Abbiamo poi uno studio del Department of Labor statunitense, il quale è arrivato alla “conclusione inequivocabile che le differenze nella remunerazione tra uomini e donne sono il risultato di una moltitudine di fattori e che i dati grezzi sul wage gap non dovrebbero essere usati per giustificare un’azione correttiva. Infatti, potrebbe non esserci nulla da correggere. Le differenze che troviamo nei dati grezzi degli stipendi potrebbero essere quasi del tutto il risultato delle scelte individuali dei lavoratori e delle lavoratrici.”

Come se non bastasse, ci sono altri due elementi che ci fanno capire come il pay gap sia difficile da realizzarsi, almeno in Italia.

1) È illegale. Questo vale per (almeno) la stragrande maggioranza dei paesi occidentali. In Italia la parità salariale è già da tempo esplicitamente prevista dall’articolo 37 della Carta Costituzionale e ribadita dalla legge n. 741 del 1956, nonché dalla n. 903 del 1977. Già sarebbe impensabile di suo che i sindacati inseriscano il pay gap nei CCNL (Contratti Collettivi Nazionali di Lavoro), se poi ci aggiungiamo che è incostituzionale ci sarebbe ben poco da discutere.
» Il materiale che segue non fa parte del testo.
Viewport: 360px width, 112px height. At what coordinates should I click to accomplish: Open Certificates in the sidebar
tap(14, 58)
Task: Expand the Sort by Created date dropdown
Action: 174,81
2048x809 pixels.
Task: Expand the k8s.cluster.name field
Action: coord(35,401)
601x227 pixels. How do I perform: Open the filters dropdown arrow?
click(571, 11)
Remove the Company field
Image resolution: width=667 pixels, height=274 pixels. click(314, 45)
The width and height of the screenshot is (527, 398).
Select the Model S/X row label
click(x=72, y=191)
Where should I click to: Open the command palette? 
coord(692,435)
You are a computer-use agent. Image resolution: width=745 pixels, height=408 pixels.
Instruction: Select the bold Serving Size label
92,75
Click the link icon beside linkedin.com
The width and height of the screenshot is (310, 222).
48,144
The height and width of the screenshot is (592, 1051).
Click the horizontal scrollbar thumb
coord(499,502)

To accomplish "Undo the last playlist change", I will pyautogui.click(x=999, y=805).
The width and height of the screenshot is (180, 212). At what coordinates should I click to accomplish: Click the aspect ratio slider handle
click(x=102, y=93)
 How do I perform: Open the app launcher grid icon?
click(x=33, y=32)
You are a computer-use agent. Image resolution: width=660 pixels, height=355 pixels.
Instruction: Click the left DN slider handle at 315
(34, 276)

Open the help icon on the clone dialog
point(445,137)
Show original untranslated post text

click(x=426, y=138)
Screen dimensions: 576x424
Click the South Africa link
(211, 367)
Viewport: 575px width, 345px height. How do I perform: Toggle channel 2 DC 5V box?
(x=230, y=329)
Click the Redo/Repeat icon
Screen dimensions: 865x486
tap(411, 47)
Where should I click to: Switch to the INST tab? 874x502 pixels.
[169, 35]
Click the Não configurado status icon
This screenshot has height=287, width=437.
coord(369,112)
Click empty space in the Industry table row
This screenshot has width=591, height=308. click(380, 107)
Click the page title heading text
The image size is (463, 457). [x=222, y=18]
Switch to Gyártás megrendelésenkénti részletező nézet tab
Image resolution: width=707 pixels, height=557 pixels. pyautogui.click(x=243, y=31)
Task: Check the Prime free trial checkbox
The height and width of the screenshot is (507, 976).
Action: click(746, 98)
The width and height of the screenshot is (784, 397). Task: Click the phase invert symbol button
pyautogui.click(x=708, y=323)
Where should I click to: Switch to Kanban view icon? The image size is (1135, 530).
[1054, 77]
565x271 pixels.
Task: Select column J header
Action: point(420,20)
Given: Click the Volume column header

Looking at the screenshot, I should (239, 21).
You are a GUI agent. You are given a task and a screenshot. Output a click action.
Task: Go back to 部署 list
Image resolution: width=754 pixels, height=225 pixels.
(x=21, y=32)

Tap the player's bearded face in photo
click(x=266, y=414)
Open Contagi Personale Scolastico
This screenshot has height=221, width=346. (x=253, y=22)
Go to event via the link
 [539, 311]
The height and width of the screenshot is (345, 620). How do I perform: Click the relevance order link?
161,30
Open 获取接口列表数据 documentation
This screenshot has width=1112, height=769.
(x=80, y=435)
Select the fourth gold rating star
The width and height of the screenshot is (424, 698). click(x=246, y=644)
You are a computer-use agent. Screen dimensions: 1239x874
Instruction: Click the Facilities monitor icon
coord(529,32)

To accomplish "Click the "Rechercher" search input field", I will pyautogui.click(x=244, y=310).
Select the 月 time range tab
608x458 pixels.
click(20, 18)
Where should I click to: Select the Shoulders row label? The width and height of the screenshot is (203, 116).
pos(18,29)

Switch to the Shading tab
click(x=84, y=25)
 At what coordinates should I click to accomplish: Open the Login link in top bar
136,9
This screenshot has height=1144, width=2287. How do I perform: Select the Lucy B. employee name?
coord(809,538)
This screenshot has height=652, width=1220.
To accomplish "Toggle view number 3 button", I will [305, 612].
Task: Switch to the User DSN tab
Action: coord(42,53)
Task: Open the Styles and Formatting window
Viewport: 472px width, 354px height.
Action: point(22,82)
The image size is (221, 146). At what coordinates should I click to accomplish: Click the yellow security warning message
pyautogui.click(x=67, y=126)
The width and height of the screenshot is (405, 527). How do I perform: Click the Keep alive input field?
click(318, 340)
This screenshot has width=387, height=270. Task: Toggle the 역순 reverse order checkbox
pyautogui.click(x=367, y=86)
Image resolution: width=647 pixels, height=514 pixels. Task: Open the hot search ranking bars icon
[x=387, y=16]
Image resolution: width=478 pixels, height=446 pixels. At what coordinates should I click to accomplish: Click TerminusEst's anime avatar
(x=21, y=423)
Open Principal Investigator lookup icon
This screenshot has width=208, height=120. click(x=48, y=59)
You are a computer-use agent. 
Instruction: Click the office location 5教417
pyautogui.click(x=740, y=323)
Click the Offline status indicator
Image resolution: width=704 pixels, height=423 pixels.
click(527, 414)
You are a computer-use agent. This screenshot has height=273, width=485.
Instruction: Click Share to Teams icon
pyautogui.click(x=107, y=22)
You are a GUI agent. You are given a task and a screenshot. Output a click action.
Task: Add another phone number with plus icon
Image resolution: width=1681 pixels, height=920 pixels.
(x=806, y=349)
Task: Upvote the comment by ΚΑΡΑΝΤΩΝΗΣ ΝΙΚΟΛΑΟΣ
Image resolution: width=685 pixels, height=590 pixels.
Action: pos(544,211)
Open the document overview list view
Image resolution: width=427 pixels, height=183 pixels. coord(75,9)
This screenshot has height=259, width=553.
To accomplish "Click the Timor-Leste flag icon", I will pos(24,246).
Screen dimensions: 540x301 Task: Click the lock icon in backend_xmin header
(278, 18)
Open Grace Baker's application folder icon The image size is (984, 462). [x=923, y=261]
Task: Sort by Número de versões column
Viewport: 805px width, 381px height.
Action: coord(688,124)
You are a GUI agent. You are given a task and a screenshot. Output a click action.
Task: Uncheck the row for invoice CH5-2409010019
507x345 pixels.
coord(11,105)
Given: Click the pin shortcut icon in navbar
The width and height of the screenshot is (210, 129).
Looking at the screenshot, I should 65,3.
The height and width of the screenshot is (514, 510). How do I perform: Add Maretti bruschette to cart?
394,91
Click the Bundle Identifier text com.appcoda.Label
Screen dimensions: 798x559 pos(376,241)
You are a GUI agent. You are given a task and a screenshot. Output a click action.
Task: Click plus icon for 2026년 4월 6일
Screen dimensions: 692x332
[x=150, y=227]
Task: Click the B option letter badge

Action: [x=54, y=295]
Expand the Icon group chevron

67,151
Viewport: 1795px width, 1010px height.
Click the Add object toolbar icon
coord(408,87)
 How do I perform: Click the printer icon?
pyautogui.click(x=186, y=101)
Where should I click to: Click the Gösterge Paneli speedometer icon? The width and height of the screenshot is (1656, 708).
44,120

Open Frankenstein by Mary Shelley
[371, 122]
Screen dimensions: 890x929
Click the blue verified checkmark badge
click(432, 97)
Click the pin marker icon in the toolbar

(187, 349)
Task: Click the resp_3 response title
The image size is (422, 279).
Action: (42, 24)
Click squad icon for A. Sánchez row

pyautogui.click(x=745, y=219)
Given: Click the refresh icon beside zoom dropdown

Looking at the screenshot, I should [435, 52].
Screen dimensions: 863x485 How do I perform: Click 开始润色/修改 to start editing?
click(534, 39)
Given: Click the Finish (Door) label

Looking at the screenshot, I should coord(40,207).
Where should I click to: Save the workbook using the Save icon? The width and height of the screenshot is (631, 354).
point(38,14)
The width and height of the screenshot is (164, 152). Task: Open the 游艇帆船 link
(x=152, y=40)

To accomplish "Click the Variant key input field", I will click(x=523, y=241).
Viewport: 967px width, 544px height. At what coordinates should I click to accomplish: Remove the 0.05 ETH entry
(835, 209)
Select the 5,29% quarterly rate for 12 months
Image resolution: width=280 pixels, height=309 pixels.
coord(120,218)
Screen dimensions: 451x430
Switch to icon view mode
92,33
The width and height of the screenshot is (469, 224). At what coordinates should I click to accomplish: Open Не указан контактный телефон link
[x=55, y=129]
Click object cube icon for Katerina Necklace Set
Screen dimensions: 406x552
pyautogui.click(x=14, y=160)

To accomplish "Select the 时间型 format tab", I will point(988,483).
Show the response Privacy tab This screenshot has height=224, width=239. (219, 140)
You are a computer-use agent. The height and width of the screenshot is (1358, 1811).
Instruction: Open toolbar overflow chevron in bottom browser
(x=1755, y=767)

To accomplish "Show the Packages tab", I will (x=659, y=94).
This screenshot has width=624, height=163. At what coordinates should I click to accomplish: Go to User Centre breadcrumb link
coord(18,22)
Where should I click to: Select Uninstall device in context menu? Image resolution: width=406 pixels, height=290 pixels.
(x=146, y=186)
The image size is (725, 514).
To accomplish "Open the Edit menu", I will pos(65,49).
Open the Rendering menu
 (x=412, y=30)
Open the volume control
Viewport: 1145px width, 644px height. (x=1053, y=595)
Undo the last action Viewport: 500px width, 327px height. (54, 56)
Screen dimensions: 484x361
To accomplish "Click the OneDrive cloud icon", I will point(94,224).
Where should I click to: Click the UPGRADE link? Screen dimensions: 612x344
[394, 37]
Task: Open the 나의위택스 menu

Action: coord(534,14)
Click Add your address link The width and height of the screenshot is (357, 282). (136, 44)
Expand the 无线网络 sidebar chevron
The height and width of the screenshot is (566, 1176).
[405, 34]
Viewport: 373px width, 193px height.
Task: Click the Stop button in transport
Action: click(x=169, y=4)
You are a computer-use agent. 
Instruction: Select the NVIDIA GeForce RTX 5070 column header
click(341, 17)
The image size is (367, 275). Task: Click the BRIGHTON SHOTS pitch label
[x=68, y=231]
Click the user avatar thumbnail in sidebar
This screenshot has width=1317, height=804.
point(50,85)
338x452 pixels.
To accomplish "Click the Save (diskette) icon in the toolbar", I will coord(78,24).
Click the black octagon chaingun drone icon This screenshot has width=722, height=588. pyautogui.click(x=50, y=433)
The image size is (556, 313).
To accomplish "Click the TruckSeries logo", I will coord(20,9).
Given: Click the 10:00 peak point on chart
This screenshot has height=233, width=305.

2) Produrrebbe effetti che invece non osserviamo. Infatti, se davvero fosse possibile pagare di meno una donna a parità di lavoro svolto, alle aziende – specie quelle con difficoltà economiche – converrebbe assumere più donne che uomini. Risulta davvero difficile trovare ragionamenti che possano conciliare l’esistenza di un pay gap con il dato fattuale che, complessivamente, non ci sia una preferenza per le donne nelle assunzioni. Si sta parlando, insomma, di aria fritta.

Per rispondere alla domanda che fa da titolo a quest’articolo possiamo quindi dire che di vero, in tutta questa vicenda del pay gap, ci sono solo le conseguenze di questa azione di propaganda. Ad esempio, in Galles le femministe premono affinché le donne paghino meno tasse, chiamando questo privilegio “tassazione gender-positive”, in sostituzione di quella “gender-neutral”. E questo nonostante il fatto che nel Regno Unito le donne come gruppo paghino circa 75 miliardi di sterline in meno di tasse ogni anno rispetto agli uomini. Una vera tassazione egualitaria porterebbe le donne a pagare più tasse rispetto ad ora, non meno.

A Berlino, qualche mese fa, c’è stata persino una giornata di “sensibilizzazione” sul pay gap nella quale gli uomini erano costretti a pagare più delle donne per un biglietto dei mezzi pubblici.